| Exercise |
Your output consists solely of the lines from the one that contains "Given: Toggle the Allow NSFW switch" to the end of the material, each reproduced exactly; pictures do not belong in it.
+===+
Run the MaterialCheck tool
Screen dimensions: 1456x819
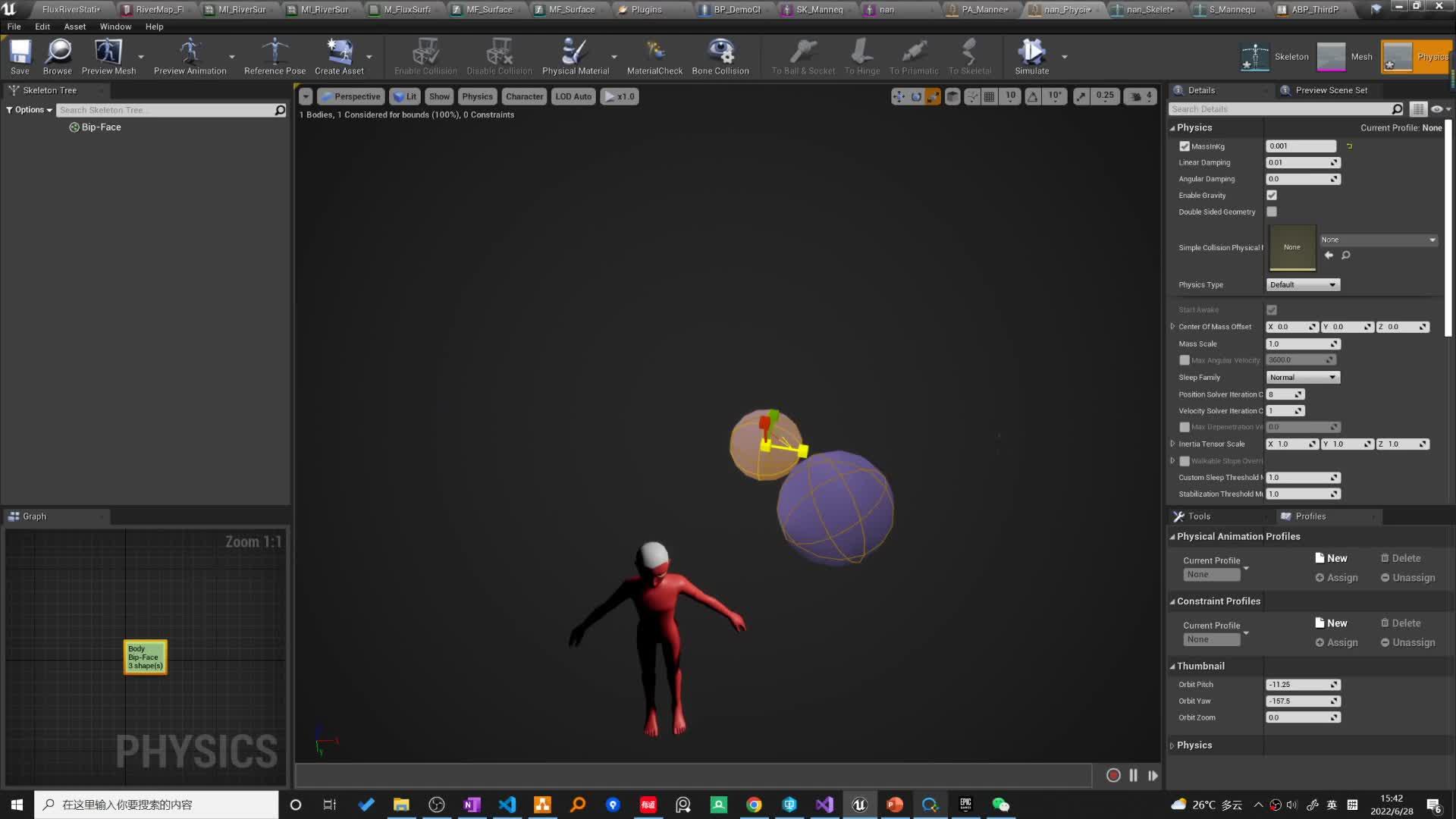click(654, 55)
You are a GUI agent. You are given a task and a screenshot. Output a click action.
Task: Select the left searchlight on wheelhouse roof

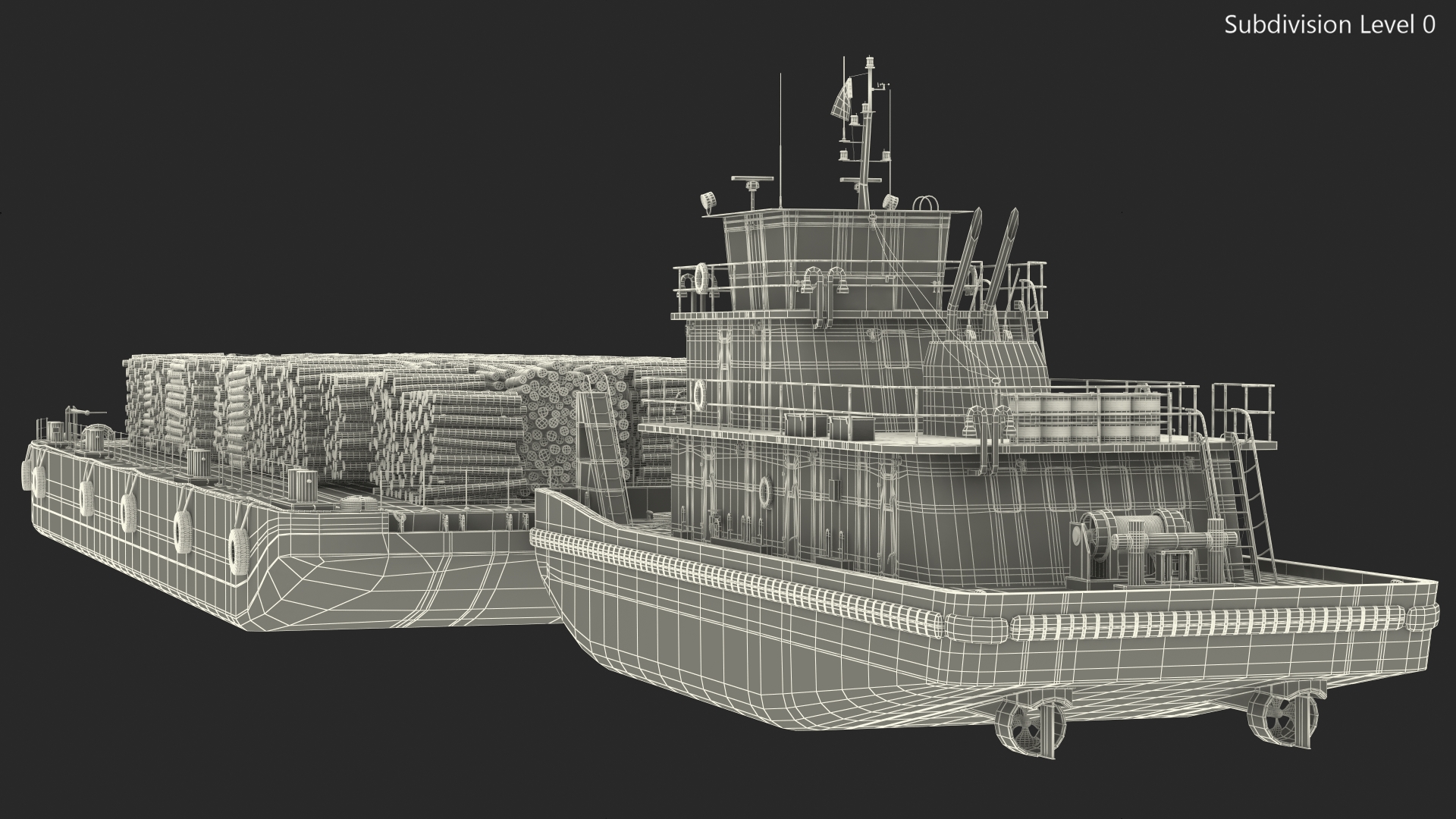pyautogui.click(x=710, y=200)
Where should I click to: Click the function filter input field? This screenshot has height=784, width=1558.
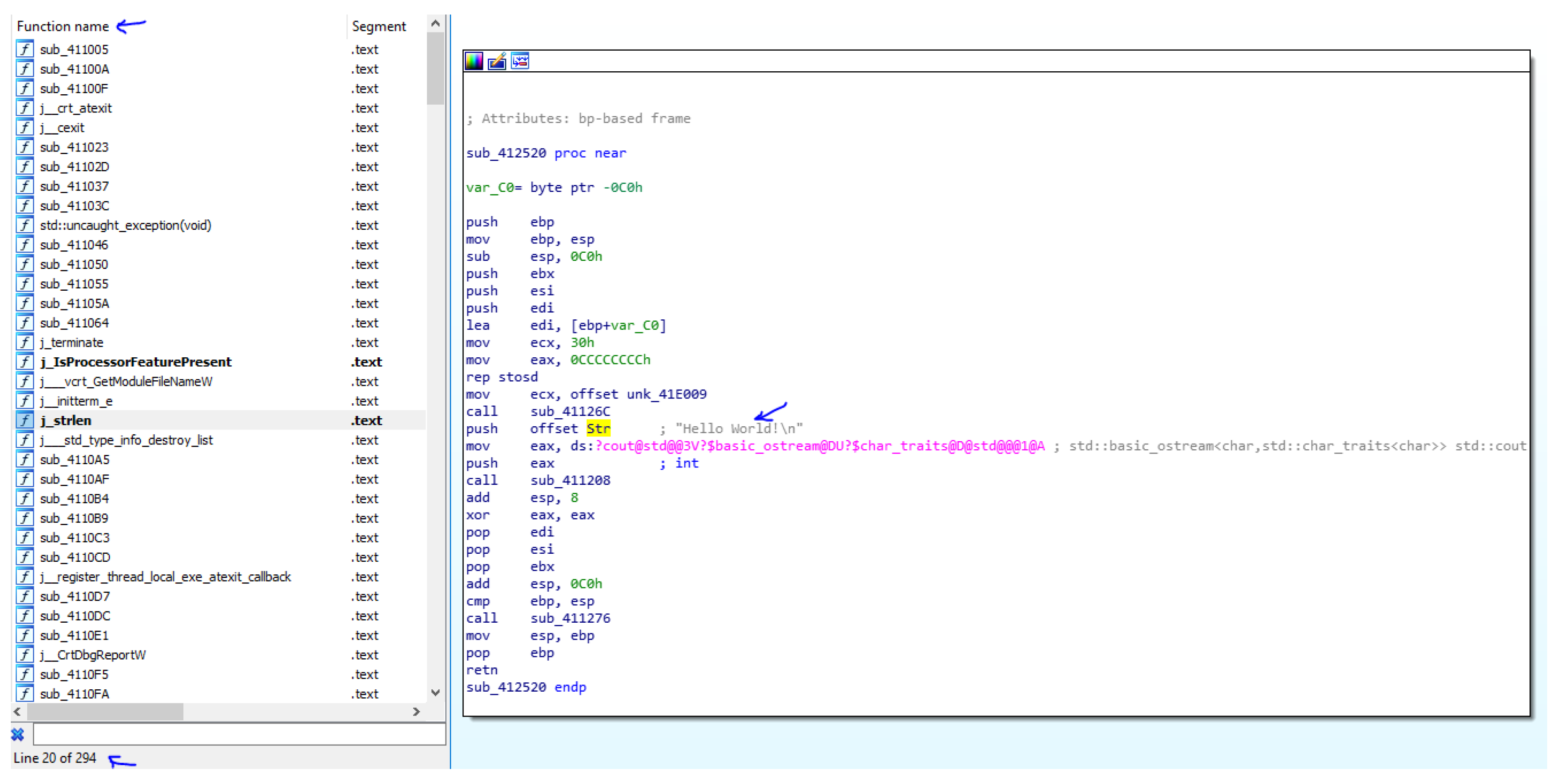coord(239,734)
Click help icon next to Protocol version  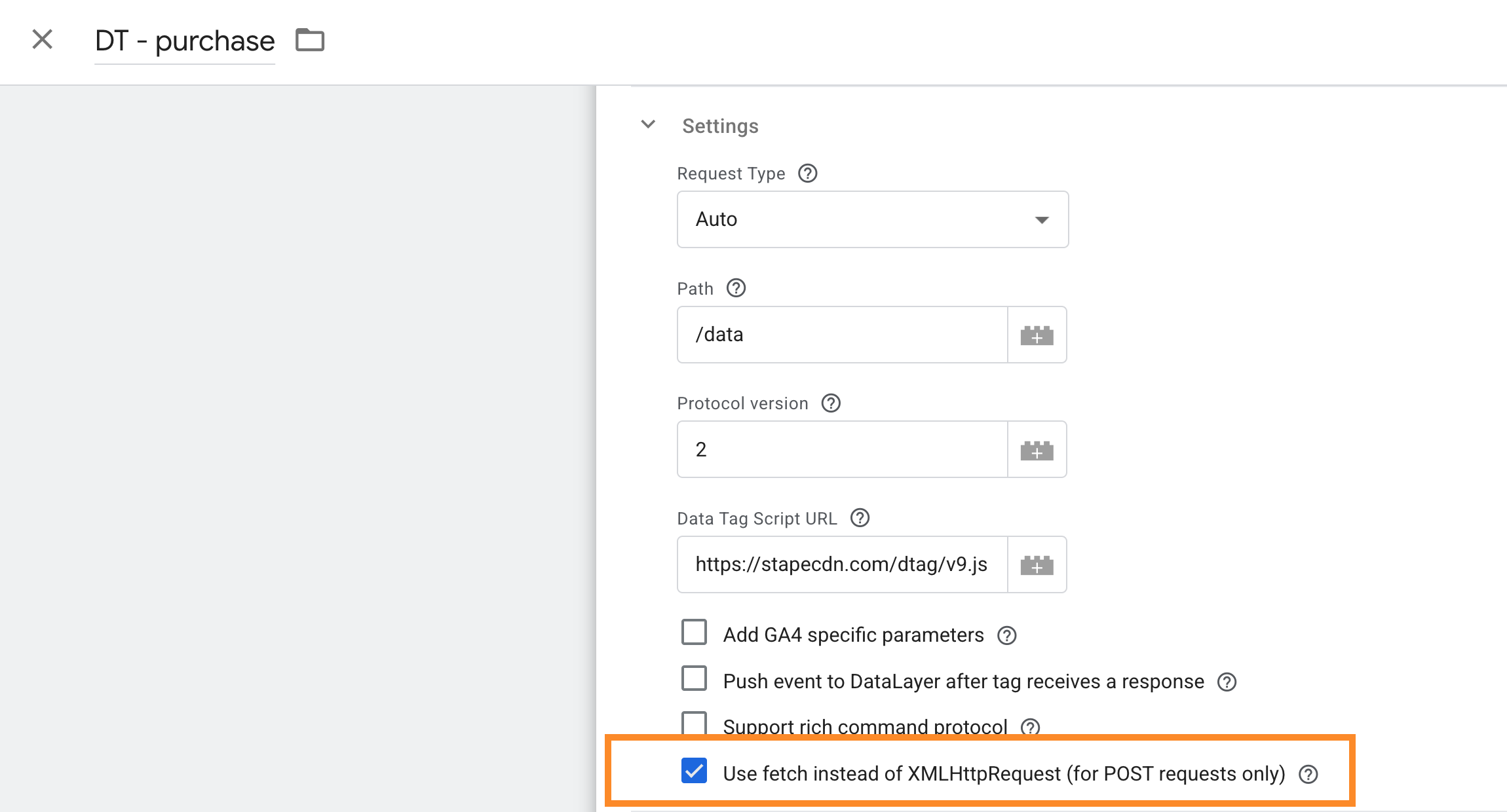tap(831, 403)
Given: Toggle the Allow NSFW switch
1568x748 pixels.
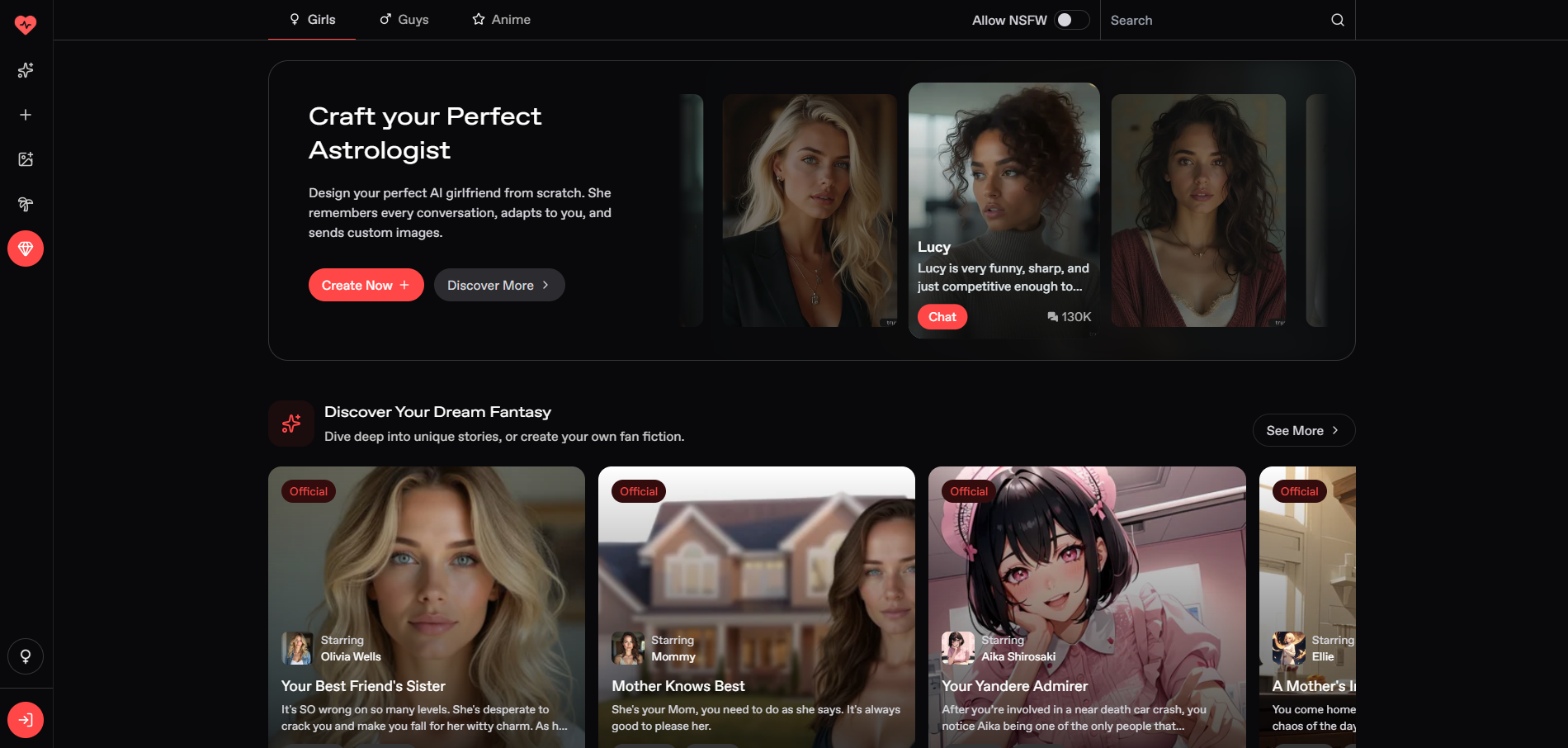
+===+
| Response to this exercise |
Given: Toggle the Allow NSFW switch
1568x748 pixels.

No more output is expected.